I’m not saying that southern folks aren’t generous or accommodating, I’m just saying that they are more likely to be so if they know you’re coming. (Most of them are also armed, so that’s something else to consider before you go surprising anyone down that way.)
This point about respecting boundaries is important. I bring it up because behind our home was a tract of land, about 10 acres, that was nothing but forest. There were no roads or trails that cut through it, no homes or development of any kind.
There were no shortcuts, no footpaths, no interesting sites to see. Just trees, rocks, and a small spring that was really just a perpetual mud puddle. No one ever had a reason to be in those woods. Not for convenience. Not for curiosity.

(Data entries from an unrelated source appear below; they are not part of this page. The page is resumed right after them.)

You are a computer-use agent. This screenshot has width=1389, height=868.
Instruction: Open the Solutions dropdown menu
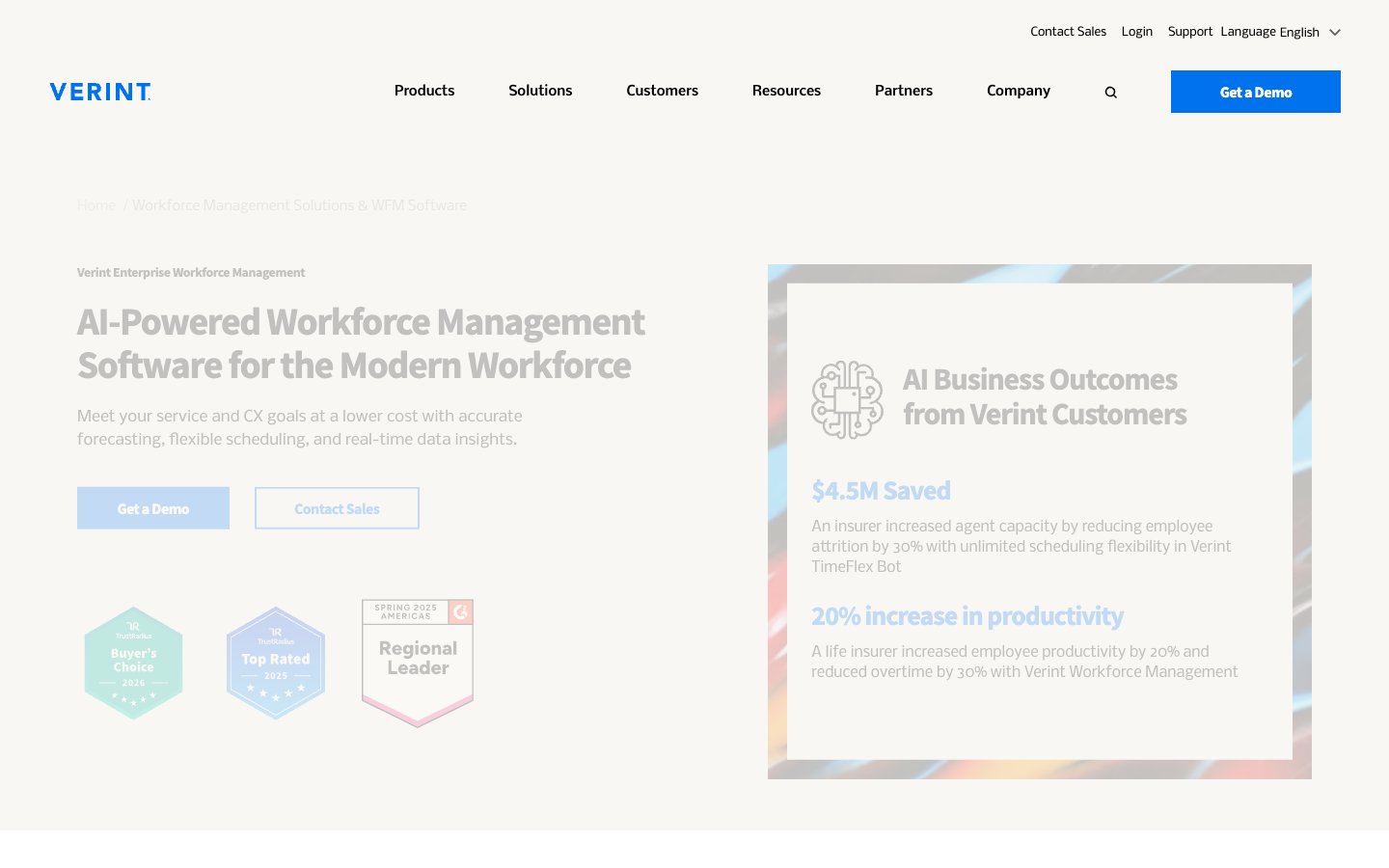pos(540,91)
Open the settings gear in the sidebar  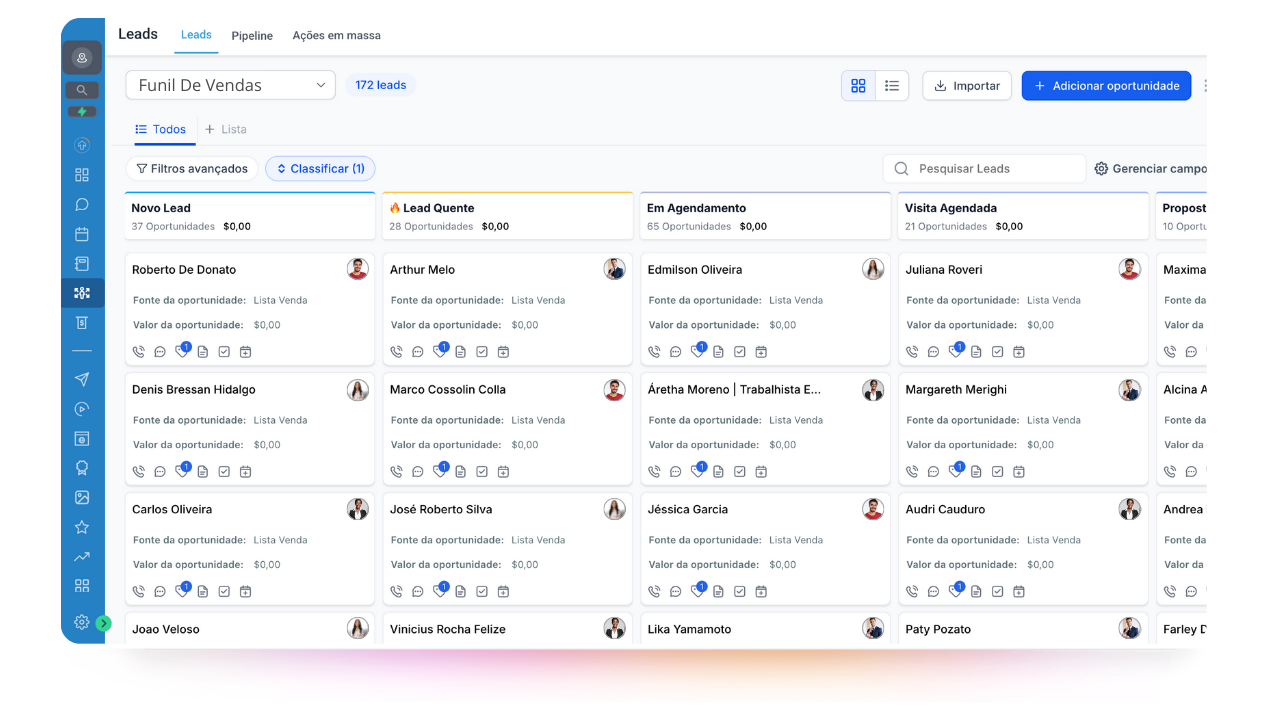[82, 622]
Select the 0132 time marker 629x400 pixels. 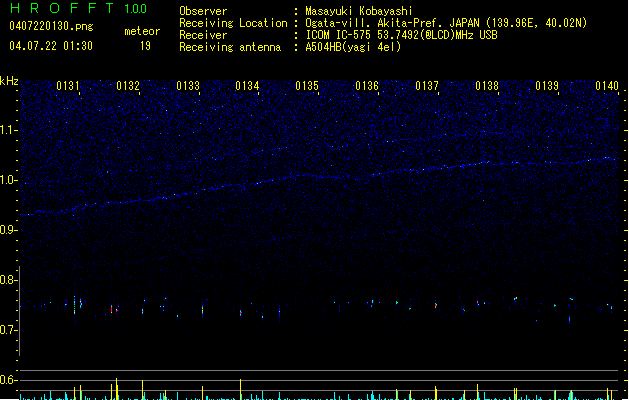pyautogui.click(x=128, y=86)
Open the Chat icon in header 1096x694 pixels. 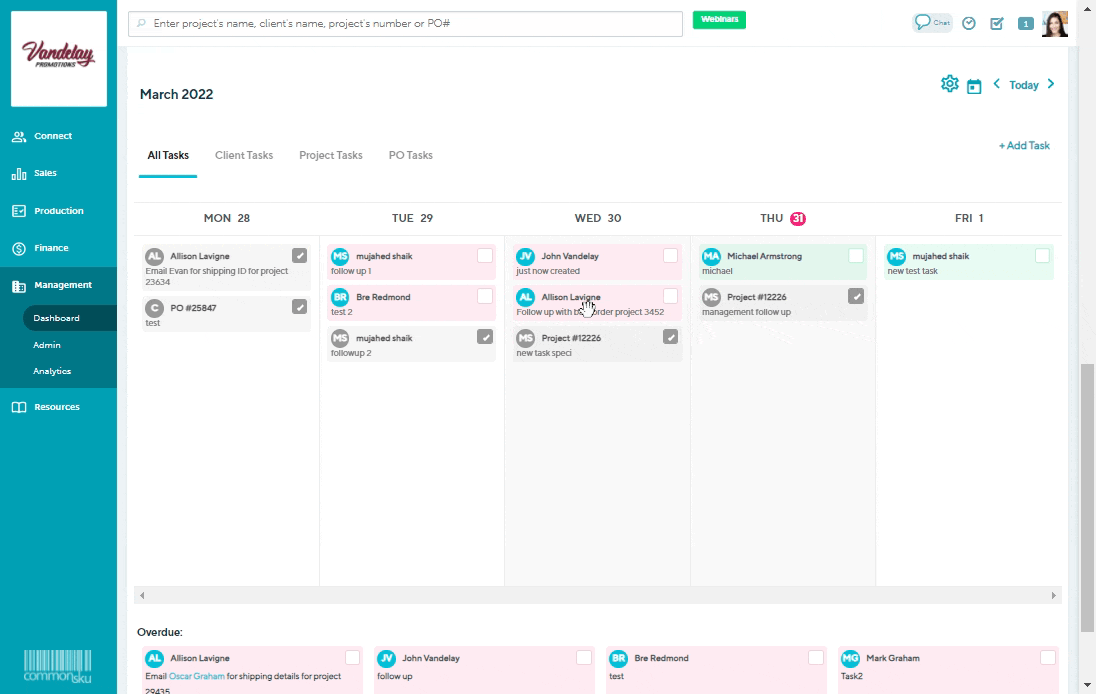pos(932,23)
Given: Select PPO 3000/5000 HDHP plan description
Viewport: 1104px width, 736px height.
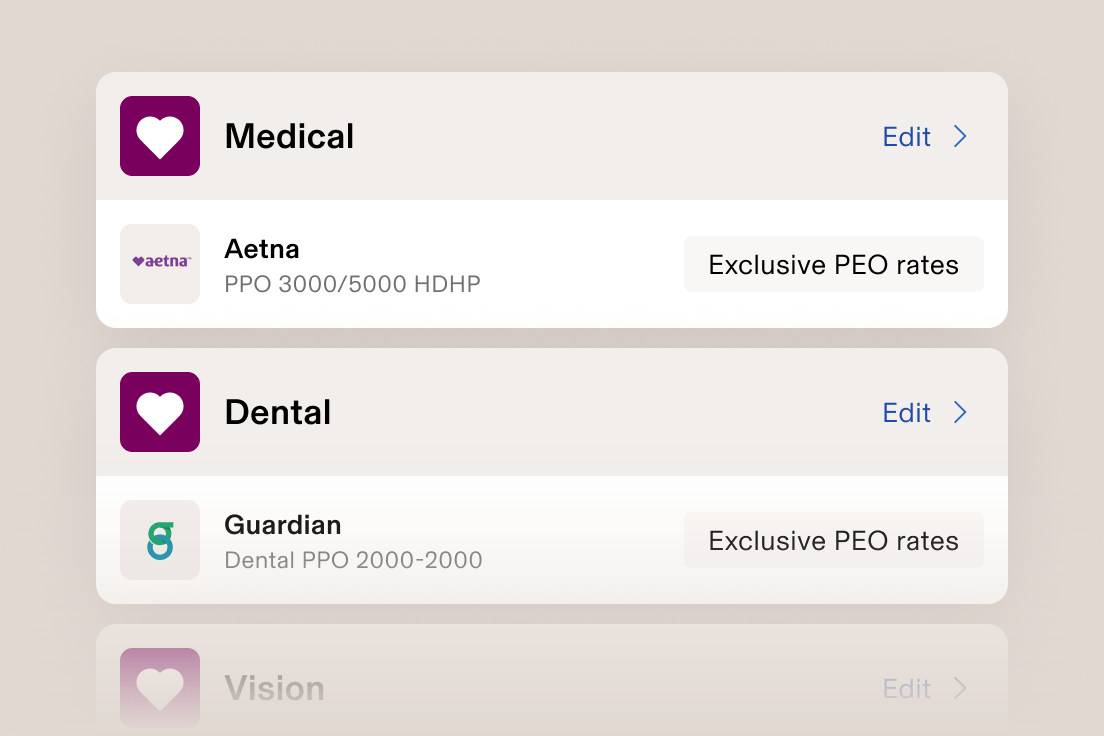Looking at the screenshot, I should click(352, 285).
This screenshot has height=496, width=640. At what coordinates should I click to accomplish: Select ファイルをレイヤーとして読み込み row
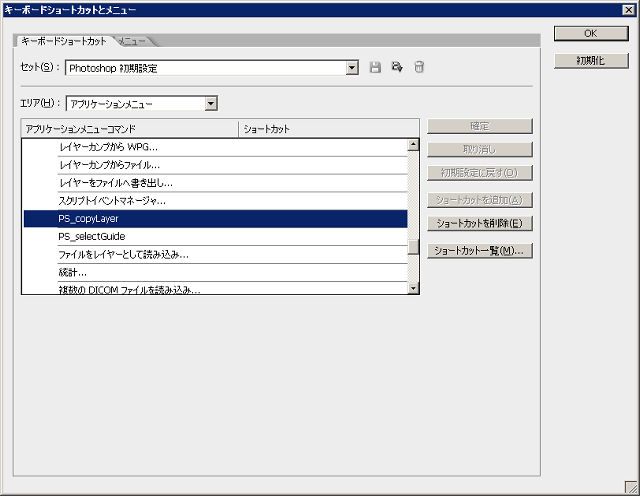pyautogui.click(x=215, y=254)
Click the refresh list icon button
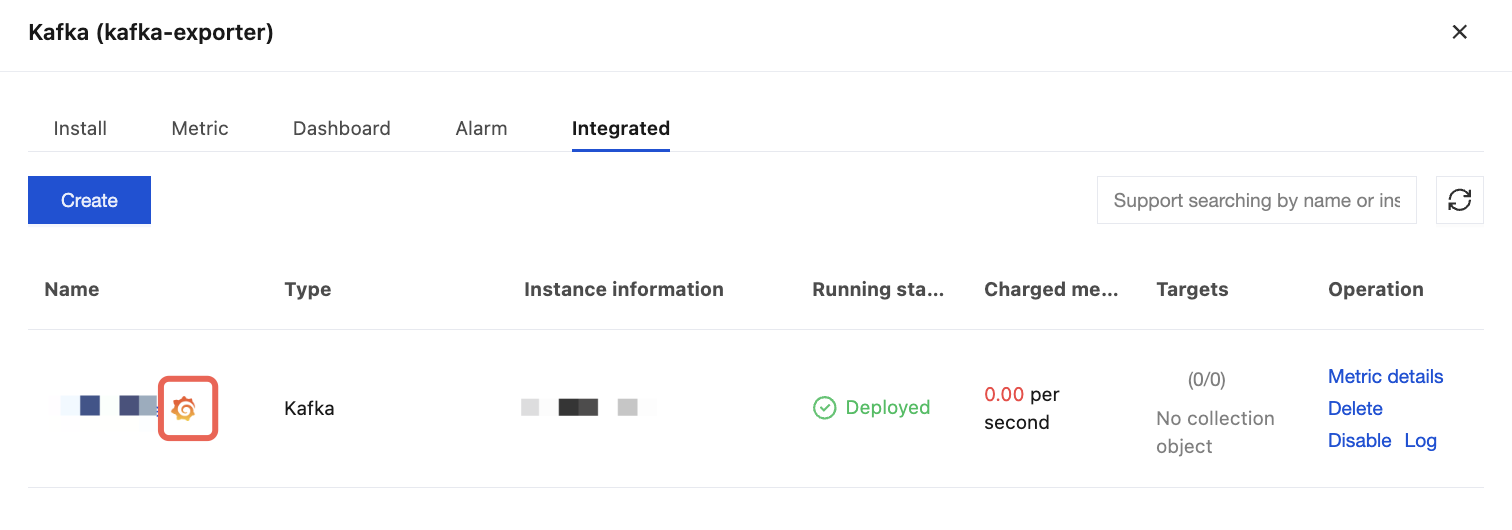The height and width of the screenshot is (530, 1512). (x=1459, y=200)
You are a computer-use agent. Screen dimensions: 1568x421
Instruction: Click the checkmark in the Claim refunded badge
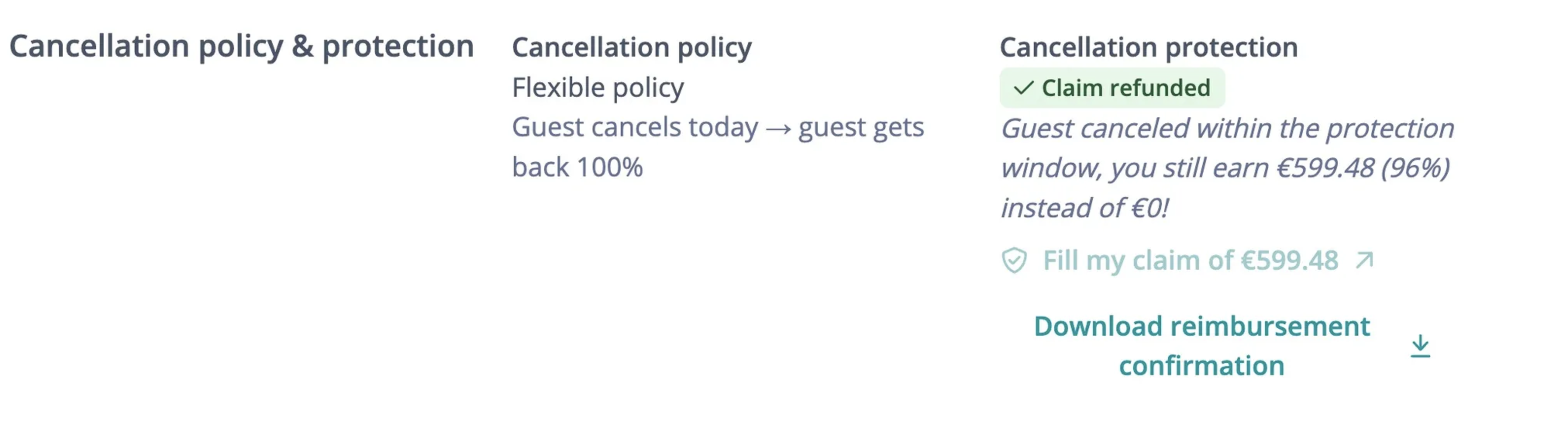point(1023,88)
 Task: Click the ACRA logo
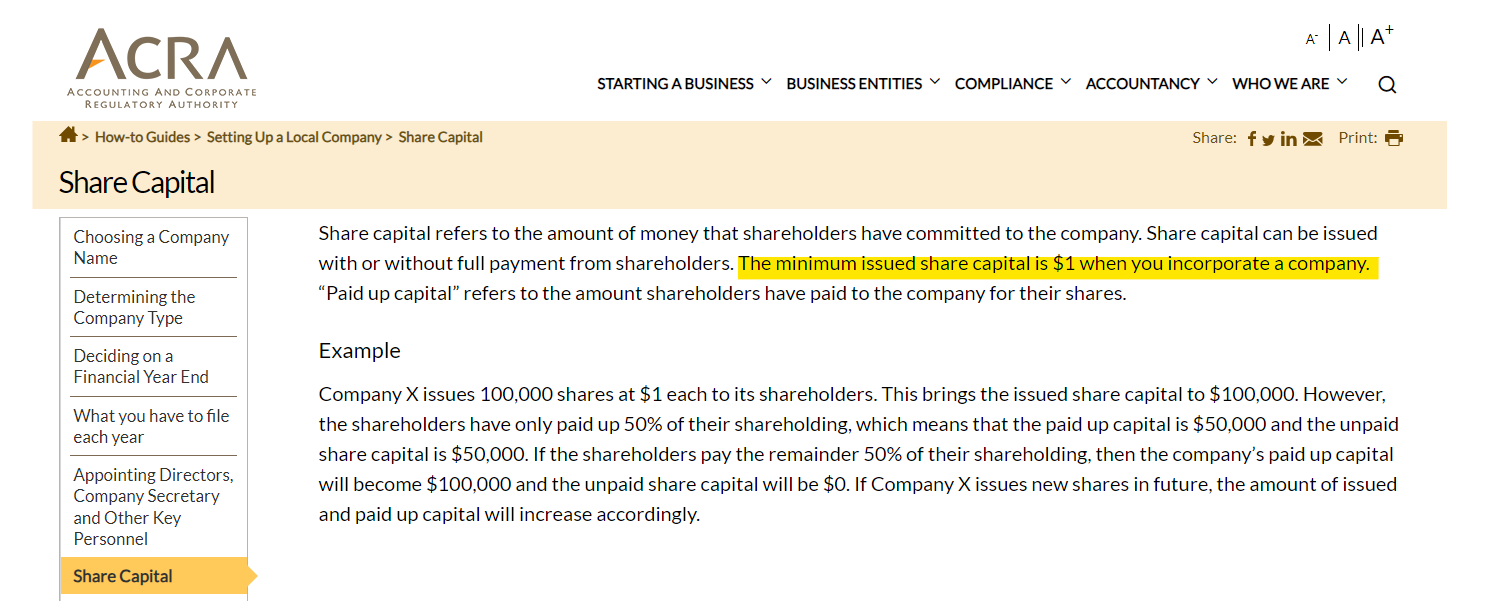point(162,69)

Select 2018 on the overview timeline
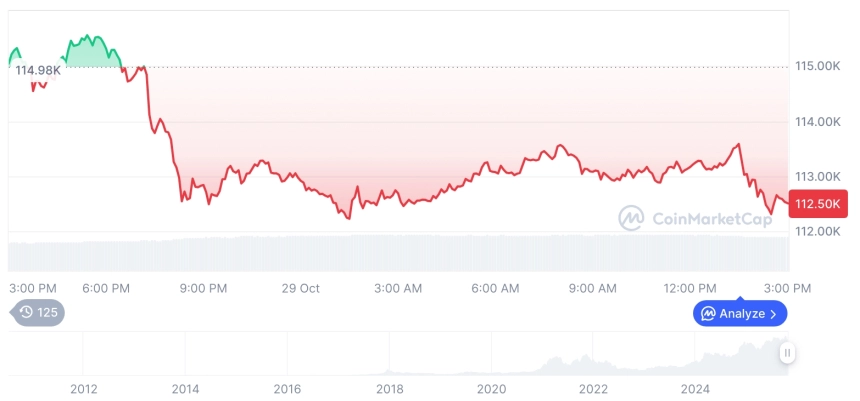389,389
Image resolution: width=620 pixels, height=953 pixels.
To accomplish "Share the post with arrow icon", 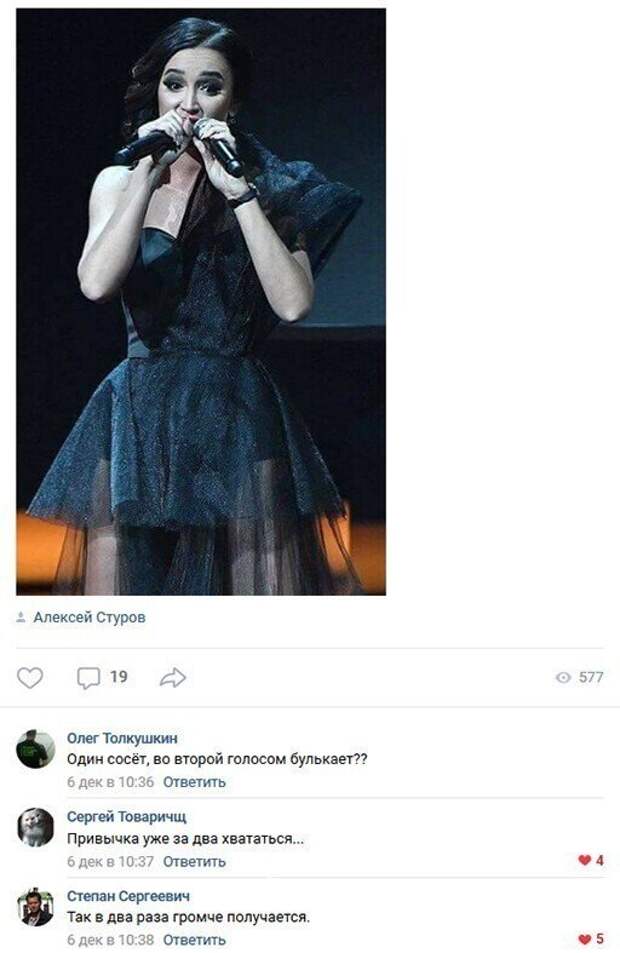I will [173, 677].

Behind me, the woods at about the time of the incident. This photo was taken just a few steps from where it happened.
Even my sister and I, as widely as we roamed, rarely went to that place. It’s not that we were forbidden; we just never felt compelled to spend time there. We preferred to play in the woods on the other side of the house, out by the pond.
To this day, no one ever visits that part of the property. It just sits there: silent, lonely, and undisturbed. It was here, at the edge of these woods, that I saw something that scared the hell out of me.
Not supposed to be there
At the time of the incident, our family kept a dog. An old, retired bird dog named Maple. He was a gentle creature, never bothered a soul. Just sunned himself in the yard and let us kids pet him from time to time. A real good boy, just living out his retirement in the sticks with the rest of us.
Maple was an outdoor dog, so we fed him outside. In addition to the Ol’ Roy brand dry kibble my dad kept for him in an old garbage can, we gave Maple any scraps that were left over after family meals. It was my chore to take the leftover food and put it on the dog’s plate. It was a round steel pan that sat at the foot of the old oak tree that kept the boundary between our back yard and this quiet stretch of woods.
To get to the tree and the pan that sat at its base, I would take the back door out to the porch, down a steep set of stairs (our house was built on an incline) and then cross a narrow strip of yard that ran right up to the edge of those woods.
Just as every other time I fed the dog, I knelt down to scrape the food onto his plate. Only this time, I was careless and some of it fell off to the side. As I glanced in that direction, my eye caught something shiny. It was a boot. A shiny black boot.
I can still remember being both terrified to look up and yet powerless to stop myself from doing so. There, about 4 feet in front of me, was a stranger. A tall, brooding figure that stared at me without a word. He was as still as a statue. The hair on the back of my neck stood on end.
I did not stare back for very long. I remember dropping the pan and scrambling up the back steps like an animal on all fours. I threw open the sliding glass door and just as quickly shut it behind me. I yelled to my father “There’s somebody in the woods! Daddy there’s somebody out there!”
Having spent parts of my life in cities and densely packed neighborhoods, I know that a stranger in close proximity is not always a cause for alarm. A person in your yard, when your neighbors are right up next to you, or when there’s lots of foot traffic around, can be considered normal.
This was something else. Both my father and I knew it. Someone was not just on our property, but right outside our door. This was a violation, a trespass, a threat.
My dad immediately ran out the back door and stood on the deck, but there was no sign of the man. My dad walked out to the edge of the woods, and still nothing. No evidence of the encounter except what I told him, and my obvious fright.
He asked me to describe the man. I can still remember what I told him: “It was a blue man. He was all blue. He had a funny looking hat. He had something wrong with his eyes.”
“His eyes?” my dad asked.
“Yeah something was wrong with his eyes. They looked scary.”
That was the best description I could give him. I was terrified.
After some consideration and a good bit of time calming me down, he decided that my imagination had gotten the best of me. He theorized that my fascination with the Smurfs (and too much TV) had somehow shaped the whole encounter, and that what I was actually describing was something from that show, projected into the woods behind the house by my overstimulated child’s mind.
It made some kind of sense, I suppose. The Smurfs was my favorite cartoon and I had several Smurf brand toys, as well as a watch, drinking glasses, scotch tape, and a stuffed animal.
Smurfs were blue. They lived in the woods. They had funny hats, and weird eyes.
My dad’s explanation was better than the alternative.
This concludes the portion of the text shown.